ただ今回の近江鉄道運賃無料に合わせて実施する沿線イベントがどんどん増え、しまいには沿線の水口町で花火大会を開くに至った。これにより自動車で各イベントへ向かおうとすると道路渋滞を引き起こす可能性があることから、鉄道での移動を推奨することとしたのである。
これにより10月16日の運賃無料デイ当日、近江鉄道は臨時ダイヤ実施で増発を図ったものの乗客が多く駆け付けたことから乗せきれず、積み残しが多数発生することとなった。
ただ運賃が無料なのでそこまでのクレームには至っておらず、少なくとも近江鉄道を知る機会となったのではないだろうか。
2. 近江鉄道、存続も地元負担へ
ただ、近江鉄道は一度廃線を提起したことがある。
これは1994年から2018年まで連続赤字となっており収支状況的に改善の見込みがないためだが、八日市~近江八幡間の2017年度の輸送密度が4,681人/日・往復ありバス代替が難しいことから2020年に沿線自治体補助による全線存続が決まった。
ただ存続には運賃収入が不可欠であることに変わりはないため、沿線住民に極力近江鉄道を利用してもらおうとしたのが今回の王位鉄道運賃無料デイの実施である。
逆を言えば、今回の運賃無料デイは観光客などの県外在住者を目的としたものではない。むしろ県外からはるばる来るほどなら、近江鉄道により高い運賃を落とすべきであるし、その策を見出すべきなのである。

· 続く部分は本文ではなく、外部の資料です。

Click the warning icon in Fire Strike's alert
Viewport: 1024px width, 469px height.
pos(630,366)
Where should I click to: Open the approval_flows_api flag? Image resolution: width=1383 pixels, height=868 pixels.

実際に観光客に高額な運賃を請求している公共交通機関も日本に存在する。福井県の勝山市コミュニティバスは原則1乗車100円均一なのだが、えちぜん鉄道勝山永平寺線勝山駅~山の上にある恐竜博物館間の利用に限り300円を徴収する。駅から福井県随一の観光スポットと化した恐竜博物館への利用は観光客がほとんどなので、運賃を多く徴収しても乗ってくれるのだ。この勝山駅~恐竜博物館間での観光利用によって、勝山市民は勝山市コミュニティバスを100円で利用し続けられていることから、持続可能な公共交通を体現できている。

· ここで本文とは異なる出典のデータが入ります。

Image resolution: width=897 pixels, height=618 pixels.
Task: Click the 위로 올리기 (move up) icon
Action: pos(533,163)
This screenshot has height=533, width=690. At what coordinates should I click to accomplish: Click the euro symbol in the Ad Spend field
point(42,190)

近江鉄道でも観光客向けに割増な運賃を請求して地元住民が安価に利用できるよう努められれば良いのではないだろうか。まあ全国に広げるのであれば、マイナンバーカードなどに在住都道府県情報が記録されているはずなので、県民運賃と県外民運賃で分けるというのは数年後には実用可能となるだろう。そうなれば全国のローカル鉄道で地元住民は割安に、観光客からは鉄道維持のために割高な運賃を請求すれば、地域鉄道の維持に一役買うのではないだろうか。
3. 結び
今回の2022年10月16日近江鉄道運賃無料デイでは、結果的に沿線イベントを多数開催することにより道路渋滞が見込まれることから、運賃を無料にすることで鉄道利用を推進することとなった。
今後近江鉄道でどのような運営形態を図るのか、見守ってゆきたい。